[Start of Attachment]

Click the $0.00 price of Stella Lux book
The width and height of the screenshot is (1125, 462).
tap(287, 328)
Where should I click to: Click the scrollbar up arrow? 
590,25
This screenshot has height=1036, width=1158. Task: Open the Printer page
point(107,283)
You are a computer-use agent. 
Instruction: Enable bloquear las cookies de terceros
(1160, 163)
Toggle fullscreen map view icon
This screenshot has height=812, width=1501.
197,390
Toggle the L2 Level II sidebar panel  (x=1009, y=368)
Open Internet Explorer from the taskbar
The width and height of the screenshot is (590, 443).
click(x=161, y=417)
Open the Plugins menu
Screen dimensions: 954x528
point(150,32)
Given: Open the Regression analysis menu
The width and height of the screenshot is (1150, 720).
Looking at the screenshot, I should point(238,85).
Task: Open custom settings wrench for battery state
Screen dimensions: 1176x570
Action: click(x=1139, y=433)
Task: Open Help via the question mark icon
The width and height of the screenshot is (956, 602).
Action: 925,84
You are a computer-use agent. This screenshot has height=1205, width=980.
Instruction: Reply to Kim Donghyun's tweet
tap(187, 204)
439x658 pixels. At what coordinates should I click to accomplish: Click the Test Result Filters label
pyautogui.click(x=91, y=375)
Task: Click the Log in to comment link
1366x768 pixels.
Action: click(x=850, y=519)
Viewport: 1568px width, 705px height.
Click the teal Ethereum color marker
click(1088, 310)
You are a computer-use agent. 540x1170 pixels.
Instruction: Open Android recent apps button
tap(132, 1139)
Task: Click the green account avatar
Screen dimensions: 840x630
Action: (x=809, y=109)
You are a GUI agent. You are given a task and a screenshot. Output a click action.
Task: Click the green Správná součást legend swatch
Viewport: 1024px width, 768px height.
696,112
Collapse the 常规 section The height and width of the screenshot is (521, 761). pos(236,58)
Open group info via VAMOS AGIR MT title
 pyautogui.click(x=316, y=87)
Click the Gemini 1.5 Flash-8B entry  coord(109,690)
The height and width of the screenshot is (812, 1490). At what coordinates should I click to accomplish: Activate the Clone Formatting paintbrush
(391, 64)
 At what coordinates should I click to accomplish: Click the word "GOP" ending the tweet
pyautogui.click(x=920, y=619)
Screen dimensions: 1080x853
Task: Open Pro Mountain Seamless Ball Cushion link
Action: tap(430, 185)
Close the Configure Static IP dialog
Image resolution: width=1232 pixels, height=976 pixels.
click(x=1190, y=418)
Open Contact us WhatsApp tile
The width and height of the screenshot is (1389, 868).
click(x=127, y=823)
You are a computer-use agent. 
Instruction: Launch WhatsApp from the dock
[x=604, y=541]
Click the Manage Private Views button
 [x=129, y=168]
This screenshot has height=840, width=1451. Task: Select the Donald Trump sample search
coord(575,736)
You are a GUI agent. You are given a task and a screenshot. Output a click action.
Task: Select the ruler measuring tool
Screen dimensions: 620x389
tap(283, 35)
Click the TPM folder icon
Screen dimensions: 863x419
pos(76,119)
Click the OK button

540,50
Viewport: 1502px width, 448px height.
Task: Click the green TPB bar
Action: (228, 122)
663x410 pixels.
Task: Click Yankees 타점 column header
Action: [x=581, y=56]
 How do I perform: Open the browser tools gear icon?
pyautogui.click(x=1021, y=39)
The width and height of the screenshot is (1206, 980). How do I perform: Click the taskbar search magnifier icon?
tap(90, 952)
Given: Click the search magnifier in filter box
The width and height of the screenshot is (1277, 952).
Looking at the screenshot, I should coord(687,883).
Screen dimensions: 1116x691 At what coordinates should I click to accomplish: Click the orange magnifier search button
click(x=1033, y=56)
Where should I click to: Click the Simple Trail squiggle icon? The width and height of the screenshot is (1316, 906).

[End of Attachment]

Your objective — Each line of the material should be duplicated exactly, please.

Task result —
Click the $0.00 price of Stella Lux book
The width and height of the screenshot is (1125, 462).
tap(287, 328)
Where should I click to: Click the scrollbar up arrow? 
590,25
This screenshot has height=1036, width=1158. Task: Open the Printer page
point(107,283)
You are a computer-use agent. 
Instruction: Enable bloquear las cookies de terceros
(1160, 163)
Toggle fullscreen map view icon
This screenshot has height=812, width=1501.
197,390
Toggle the L2 Level II sidebar panel  (x=1009, y=368)
Open Internet Explorer from the taskbar
The width and height of the screenshot is (590, 443).
click(x=161, y=417)
Open the Plugins menu
Screen dimensions: 954x528
point(150,32)
Given: Open the Regression analysis menu
The width and height of the screenshot is (1150, 720).
Looking at the screenshot, I should point(238,85).
Task: Open custom settings wrench for battery state
Screen dimensions: 1176x570
Action: click(x=1139, y=433)
Task: Open Help via the question mark icon
The width and height of the screenshot is (956, 602).
Action: 925,84
You are a computer-use agent. This screenshot has height=1205, width=980.
Instruction: Reply to Kim Donghyun's tweet
tap(187, 204)
439x658 pixels. At what coordinates should I click to accomplish: Click the Test Result Filters label
pyautogui.click(x=91, y=375)
Task: Click the Log in to comment link
1366x768 pixels.
Action: click(x=850, y=519)
Viewport: 1568px width, 705px height.
Click the teal Ethereum color marker
click(1088, 310)
You are a computer-use agent. 540x1170 pixels.
Instruction: Open Android recent apps button
tap(132, 1139)
Task: Click the green account avatar
Screen dimensions: 840x630
Action: (x=809, y=109)
You are a GUI agent. You are given a task and a screenshot. Output a click action.
Task: Click the green Správná součást legend swatch
Viewport: 1024px width, 768px height.
696,112
Collapse the 常规 section The height and width of the screenshot is (521, 761). pos(236,58)
Open group info via VAMOS AGIR MT title
 pyautogui.click(x=316, y=87)
Click the Gemini 1.5 Flash-8B entry  coord(109,690)
The height and width of the screenshot is (812, 1490). At what coordinates should I click to accomplish: Activate the Clone Formatting paintbrush
(391, 64)
 At what coordinates should I click to accomplish: Click the word "GOP" ending the tweet
pyautogui.click(x=920, y=619)
Screen dimensions: 1080x853
Task: Open Pro Mountain Seamless Ball Cushion link
Action: tap(430, 185)
Close the Configure Static IP dialog
Image resolution: width=1232 pixels, height=976 pixels.
click(x=1190, y=418)
Open Contact us WhatsApp tile
The width and height of the screenshot is (1389, 868).
click(x=127, y=823)
You are a computer-use agent. 
Instruction: Launch WhatsApp from the dock
[x=604, y=541]
Click the Manage Private Views button
 [x=129, y=168]
This screenshot has height=840, width=1451. Task: Select the Donald Trump sample search
coord(575,736)
You are a GUI agent. You are given a task and a screenshot. Output a click action.
Task: Select the ruler measuring tool
Screen dimensions: 620x389
tap(283, 35)
Click the TPM folder icon
Screen dimensions: 863x419
pos(76,119)
Click the OK button

540,50
Viewport: 1502px width, 448px height.
Task: Click the green TPB bar
Action: (228, 122)
663x410 pixels.
Task: Click Yankees 타점 column header
Action: [x=581, y=56]
 How do I perform: Open the browser tools gear icon?
pyautogui.click(x=1021, y=39)
The width and height of the screenshot is (1206, 980). How do I perform: Click the taskbar search magnifier icon?
tap(90, 952)
Given: Click the search magnifier in filter box
The width and height of the screenshot is (1277, 952).
Looking at the screenshot, I should coord(687,883).
Screen dimensions: 1116x691 At what coordinates should I click to accomplish: Click the orange magnifier search button
click(x=1033, y=56)
Where should I click to: Click the Simple Trail squiggle icon? The width and height of the screenshot is (1316, 906).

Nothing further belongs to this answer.